Вечно худеющие. 9 историй о том, как живут и что чувствуют те, кто недоволен своим телом (Малыгина) - страница 41

И вот – следующее утро, мои одноклассники еще, наверное, догуливают праздник, пьют из горлышка шампанское на набережной, а мы с мамой едем в такси в аэропорт. Она молчит, иногда гладит меня по руке. Она грустная. У меня внутри нет никаких чувств, кроме осторожной надежды: как только я сяду в самолет, как только оторвусь от родной земли, жизнь сделает наконец положенный поворот или немыслимую, головокружительную петлю и вынесет меня туда, где больше никогда не будет боли, стыда, высоковольтного напряжения, в котором я жила до сих пор, не будет отцовских запоев, до сих пор перерезающих мою жизнь, как локомотив перерезает распростертое на рельсах тело, не будет ужаса ожидания этого локомотива и необходимости строить заградительные сооружения для души из того, что есть, из собственного толстого тела…

Мне немного неловко перед мамой: я не чувствую ни тени грусти в душе, мне не больно расставаться с ней. Мама говорит: «И не переживай, если сразу не поступишь. Вернешься, подготовишься, поработаешь немного – и поедешь еще раз. Если захочешь. Или поступишь в наш университет, почему нет? Очень, между прочим, неплохой и уважаемый». Я молча киваю, но на самом деле кричу про себя:

«НИКОГДА! Я НИКОГДА не вернусь в этот город! Я никогда не вернусь к вам! Я никогда не вернусь к тебе, мама! НИКОГДА!»…

Даже если мне придется в том далеком городе, в огромной и непонятной Москве, жить на улице…
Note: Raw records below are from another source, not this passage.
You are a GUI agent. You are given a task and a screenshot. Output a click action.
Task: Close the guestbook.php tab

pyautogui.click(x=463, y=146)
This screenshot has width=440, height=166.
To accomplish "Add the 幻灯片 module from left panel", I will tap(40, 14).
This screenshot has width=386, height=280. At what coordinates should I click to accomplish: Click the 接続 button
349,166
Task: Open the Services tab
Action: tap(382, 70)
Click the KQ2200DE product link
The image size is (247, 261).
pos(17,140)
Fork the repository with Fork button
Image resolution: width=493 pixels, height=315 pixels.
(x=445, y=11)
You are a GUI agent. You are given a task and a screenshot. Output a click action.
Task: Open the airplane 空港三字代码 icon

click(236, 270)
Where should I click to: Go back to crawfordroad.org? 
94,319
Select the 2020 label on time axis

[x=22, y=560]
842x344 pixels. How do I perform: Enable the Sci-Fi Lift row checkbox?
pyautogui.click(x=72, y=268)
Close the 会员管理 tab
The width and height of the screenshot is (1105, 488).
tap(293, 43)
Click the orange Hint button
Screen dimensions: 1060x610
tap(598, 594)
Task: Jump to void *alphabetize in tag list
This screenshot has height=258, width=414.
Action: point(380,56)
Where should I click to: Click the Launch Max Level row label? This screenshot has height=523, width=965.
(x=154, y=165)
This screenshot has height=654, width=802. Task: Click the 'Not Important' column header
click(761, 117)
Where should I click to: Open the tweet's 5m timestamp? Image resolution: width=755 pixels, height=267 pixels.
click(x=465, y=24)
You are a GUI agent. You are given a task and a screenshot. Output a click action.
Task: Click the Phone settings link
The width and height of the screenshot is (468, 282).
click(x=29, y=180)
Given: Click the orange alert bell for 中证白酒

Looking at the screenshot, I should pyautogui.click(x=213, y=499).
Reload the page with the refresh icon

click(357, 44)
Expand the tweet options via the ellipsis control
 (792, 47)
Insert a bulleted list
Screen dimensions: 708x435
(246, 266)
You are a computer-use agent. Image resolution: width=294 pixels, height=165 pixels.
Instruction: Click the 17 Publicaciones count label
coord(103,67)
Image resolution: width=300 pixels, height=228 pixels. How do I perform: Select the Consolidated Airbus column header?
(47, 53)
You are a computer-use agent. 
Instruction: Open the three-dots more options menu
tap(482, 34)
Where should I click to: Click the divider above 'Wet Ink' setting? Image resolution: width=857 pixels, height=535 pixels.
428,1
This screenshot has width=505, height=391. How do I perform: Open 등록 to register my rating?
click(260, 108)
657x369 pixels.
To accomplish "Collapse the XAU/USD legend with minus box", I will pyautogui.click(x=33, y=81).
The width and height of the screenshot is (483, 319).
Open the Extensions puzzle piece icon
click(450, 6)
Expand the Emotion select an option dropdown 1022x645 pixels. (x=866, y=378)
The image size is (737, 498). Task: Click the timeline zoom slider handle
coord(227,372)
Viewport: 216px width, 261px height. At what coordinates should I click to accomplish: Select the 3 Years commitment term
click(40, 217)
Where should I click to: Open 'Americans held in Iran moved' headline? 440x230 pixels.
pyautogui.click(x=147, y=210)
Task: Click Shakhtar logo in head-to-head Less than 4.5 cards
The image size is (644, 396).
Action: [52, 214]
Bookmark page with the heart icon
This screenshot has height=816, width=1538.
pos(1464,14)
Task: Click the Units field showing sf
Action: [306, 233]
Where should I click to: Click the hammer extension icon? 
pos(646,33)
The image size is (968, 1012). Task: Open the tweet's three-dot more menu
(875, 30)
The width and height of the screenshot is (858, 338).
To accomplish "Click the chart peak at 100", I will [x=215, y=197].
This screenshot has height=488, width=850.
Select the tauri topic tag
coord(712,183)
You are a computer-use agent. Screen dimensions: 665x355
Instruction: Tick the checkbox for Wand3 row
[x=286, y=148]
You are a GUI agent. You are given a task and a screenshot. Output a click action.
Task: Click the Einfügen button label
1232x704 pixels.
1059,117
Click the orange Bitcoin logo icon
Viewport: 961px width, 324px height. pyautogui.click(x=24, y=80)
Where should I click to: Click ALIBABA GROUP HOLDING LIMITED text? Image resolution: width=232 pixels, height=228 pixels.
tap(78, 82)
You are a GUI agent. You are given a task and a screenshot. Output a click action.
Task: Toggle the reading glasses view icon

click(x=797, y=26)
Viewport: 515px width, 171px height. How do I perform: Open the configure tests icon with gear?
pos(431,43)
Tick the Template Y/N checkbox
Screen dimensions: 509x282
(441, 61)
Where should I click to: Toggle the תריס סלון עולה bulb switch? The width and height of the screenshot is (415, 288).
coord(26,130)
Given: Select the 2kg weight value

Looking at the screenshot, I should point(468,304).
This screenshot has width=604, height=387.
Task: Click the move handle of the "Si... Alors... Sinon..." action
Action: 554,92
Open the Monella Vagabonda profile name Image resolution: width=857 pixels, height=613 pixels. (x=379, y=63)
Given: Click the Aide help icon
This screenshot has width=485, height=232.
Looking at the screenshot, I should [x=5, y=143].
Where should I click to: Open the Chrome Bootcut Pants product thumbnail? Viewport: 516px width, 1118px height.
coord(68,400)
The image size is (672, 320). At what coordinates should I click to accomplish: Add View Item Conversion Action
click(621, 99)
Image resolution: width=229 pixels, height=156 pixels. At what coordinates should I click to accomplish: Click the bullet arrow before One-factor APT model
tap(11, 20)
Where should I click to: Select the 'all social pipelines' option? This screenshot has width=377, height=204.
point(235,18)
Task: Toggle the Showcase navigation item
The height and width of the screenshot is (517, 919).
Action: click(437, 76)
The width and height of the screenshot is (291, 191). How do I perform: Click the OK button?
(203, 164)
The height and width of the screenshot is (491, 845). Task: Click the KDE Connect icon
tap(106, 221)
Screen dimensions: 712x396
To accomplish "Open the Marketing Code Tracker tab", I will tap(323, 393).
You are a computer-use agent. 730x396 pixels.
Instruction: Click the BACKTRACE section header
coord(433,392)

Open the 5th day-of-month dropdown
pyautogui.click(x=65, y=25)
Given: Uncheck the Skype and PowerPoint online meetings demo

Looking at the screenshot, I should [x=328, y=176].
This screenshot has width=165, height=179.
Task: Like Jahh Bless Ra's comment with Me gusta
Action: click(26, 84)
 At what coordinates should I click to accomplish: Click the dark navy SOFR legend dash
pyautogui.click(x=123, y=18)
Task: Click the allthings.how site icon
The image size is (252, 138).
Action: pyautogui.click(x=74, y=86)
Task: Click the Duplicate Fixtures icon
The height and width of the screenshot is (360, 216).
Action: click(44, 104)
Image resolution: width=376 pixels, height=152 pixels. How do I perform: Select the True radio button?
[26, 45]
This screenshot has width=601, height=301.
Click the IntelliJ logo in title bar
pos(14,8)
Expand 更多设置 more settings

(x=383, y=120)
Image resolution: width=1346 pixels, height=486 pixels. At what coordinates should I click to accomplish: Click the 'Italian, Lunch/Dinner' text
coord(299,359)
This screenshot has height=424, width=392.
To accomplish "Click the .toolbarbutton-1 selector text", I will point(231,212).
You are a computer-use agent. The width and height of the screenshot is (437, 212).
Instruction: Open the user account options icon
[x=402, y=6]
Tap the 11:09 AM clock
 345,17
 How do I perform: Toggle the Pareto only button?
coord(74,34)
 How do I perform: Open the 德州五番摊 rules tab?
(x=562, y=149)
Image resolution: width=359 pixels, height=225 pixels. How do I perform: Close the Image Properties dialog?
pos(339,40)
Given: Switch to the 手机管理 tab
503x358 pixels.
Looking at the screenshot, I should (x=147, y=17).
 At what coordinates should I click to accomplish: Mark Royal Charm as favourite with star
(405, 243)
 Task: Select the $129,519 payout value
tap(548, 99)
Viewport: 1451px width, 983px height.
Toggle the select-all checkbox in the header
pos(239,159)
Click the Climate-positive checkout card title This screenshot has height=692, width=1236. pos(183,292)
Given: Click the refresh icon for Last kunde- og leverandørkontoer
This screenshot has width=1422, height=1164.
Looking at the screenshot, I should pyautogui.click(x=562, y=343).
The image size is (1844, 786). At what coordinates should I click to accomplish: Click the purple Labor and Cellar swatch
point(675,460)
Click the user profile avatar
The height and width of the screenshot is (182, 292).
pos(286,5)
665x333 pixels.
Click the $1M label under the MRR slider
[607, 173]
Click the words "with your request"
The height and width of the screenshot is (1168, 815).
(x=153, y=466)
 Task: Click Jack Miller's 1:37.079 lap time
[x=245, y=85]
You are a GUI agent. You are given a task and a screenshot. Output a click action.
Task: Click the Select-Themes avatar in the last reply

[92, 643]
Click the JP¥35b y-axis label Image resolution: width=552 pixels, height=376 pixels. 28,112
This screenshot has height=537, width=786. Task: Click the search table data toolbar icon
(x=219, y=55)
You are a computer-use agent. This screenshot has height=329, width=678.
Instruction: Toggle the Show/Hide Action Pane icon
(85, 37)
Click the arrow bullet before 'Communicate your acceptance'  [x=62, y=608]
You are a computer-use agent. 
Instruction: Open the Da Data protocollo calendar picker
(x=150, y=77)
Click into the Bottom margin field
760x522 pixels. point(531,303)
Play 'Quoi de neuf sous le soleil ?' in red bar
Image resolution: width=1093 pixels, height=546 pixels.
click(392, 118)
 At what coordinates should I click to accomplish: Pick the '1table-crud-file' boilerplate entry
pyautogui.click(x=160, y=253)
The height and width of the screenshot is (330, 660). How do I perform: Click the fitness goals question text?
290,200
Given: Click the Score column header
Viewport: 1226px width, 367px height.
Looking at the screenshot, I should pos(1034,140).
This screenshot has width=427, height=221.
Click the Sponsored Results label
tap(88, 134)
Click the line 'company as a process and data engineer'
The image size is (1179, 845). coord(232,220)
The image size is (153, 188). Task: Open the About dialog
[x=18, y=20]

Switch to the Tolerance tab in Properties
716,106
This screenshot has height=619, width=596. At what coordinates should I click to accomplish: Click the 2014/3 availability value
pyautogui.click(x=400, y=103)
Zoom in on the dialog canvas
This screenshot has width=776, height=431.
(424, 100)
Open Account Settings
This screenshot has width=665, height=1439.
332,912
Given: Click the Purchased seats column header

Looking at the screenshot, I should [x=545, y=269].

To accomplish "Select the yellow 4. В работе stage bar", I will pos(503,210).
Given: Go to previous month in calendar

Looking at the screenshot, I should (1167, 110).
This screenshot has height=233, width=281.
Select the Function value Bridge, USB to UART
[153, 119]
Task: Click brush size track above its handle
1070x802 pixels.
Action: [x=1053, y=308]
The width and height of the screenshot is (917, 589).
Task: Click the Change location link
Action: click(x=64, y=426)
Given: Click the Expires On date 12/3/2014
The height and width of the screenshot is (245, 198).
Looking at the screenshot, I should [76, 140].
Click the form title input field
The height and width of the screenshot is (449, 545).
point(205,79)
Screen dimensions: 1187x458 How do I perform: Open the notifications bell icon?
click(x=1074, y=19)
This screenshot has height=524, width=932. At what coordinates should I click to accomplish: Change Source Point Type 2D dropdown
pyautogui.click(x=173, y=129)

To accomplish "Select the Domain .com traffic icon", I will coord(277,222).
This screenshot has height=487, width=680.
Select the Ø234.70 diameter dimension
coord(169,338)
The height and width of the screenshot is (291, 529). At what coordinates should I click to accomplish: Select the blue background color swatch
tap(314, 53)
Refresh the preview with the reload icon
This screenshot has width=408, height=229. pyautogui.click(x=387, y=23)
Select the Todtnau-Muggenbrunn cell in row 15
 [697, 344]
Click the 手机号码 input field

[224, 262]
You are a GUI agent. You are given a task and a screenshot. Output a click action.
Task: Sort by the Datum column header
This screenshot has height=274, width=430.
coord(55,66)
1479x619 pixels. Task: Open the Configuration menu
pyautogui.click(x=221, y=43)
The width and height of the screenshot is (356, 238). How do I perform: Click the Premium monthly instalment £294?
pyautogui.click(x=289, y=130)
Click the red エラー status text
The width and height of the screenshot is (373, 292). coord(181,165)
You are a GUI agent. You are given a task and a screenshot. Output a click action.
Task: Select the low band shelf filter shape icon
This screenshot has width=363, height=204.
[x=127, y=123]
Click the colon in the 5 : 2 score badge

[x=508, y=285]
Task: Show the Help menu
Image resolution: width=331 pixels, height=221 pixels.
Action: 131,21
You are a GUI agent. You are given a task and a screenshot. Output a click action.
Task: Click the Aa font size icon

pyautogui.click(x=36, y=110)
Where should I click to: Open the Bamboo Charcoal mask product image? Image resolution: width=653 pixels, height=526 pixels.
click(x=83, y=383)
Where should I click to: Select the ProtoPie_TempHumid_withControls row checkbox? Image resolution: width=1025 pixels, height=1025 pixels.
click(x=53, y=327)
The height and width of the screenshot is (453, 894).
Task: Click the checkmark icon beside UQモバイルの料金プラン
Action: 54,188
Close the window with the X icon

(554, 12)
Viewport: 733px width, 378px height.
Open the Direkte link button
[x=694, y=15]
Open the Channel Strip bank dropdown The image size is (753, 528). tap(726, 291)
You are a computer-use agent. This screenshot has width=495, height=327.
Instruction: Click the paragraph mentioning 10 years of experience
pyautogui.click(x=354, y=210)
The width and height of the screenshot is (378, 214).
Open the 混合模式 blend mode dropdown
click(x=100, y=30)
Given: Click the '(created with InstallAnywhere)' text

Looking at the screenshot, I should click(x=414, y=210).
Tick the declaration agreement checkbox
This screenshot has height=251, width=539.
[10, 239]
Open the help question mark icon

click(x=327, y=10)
Аэропорт полупустой, я быстро прохожу регистрацию, объявляют посадку… Мама обнимает меня, плачет, мне неприятны ее слезы, я жалею ее, чувствую, что предаю, оставляя один на один с отцом и его пьянством, от этого злюсь и тоже плачу… Мои слезы – злые и колючие, но мама думает, что мне грустно расставаться, и ей от этого, наверное, легче.

Совсем другая девочка.

Как ненависть к своему телу может помочь если не понять, то хотя бы принять своих родных

Марианна Николаевна с юности была яркой и полной жизни: глаза у нее всегда сияли, волосы ниспадали, полные бедра волновались под тонкой тканью платья, она любила шелковые платья в цветах. И с годами ничего не поменялось: глаза ее все так же обрамлены черными густыми ресницами, полные губы накрашены яркой помадой, и полные бедра красиво облегает шелк очередного женственного, в цветах, платья. Ну понятное дело, каблуки, модная сумка… Эдуард Владимирович ей под стать: тоже высокий, крупный, пышущий здоровьем. Голос у него всегда громкий, как у военного, говорить тихо он не умеет, даже «спокойной ночи» своим дочкам желает всегда так, как будто командует небольшим парадом. В молодости он был кудряв, как и Марианна Николаевна. Их даже иногда принимали за брата и сестру, это вызывало у обоих здоровый смех. А годам к сорока кудрей не стало, и вот уже лет двадцать как Эдуард Владимирович – совершенно лысый, но это его не портит, голова у него – прекрасной формы, она ухожена и блестит, как будто протертая бархатной тряпочкой.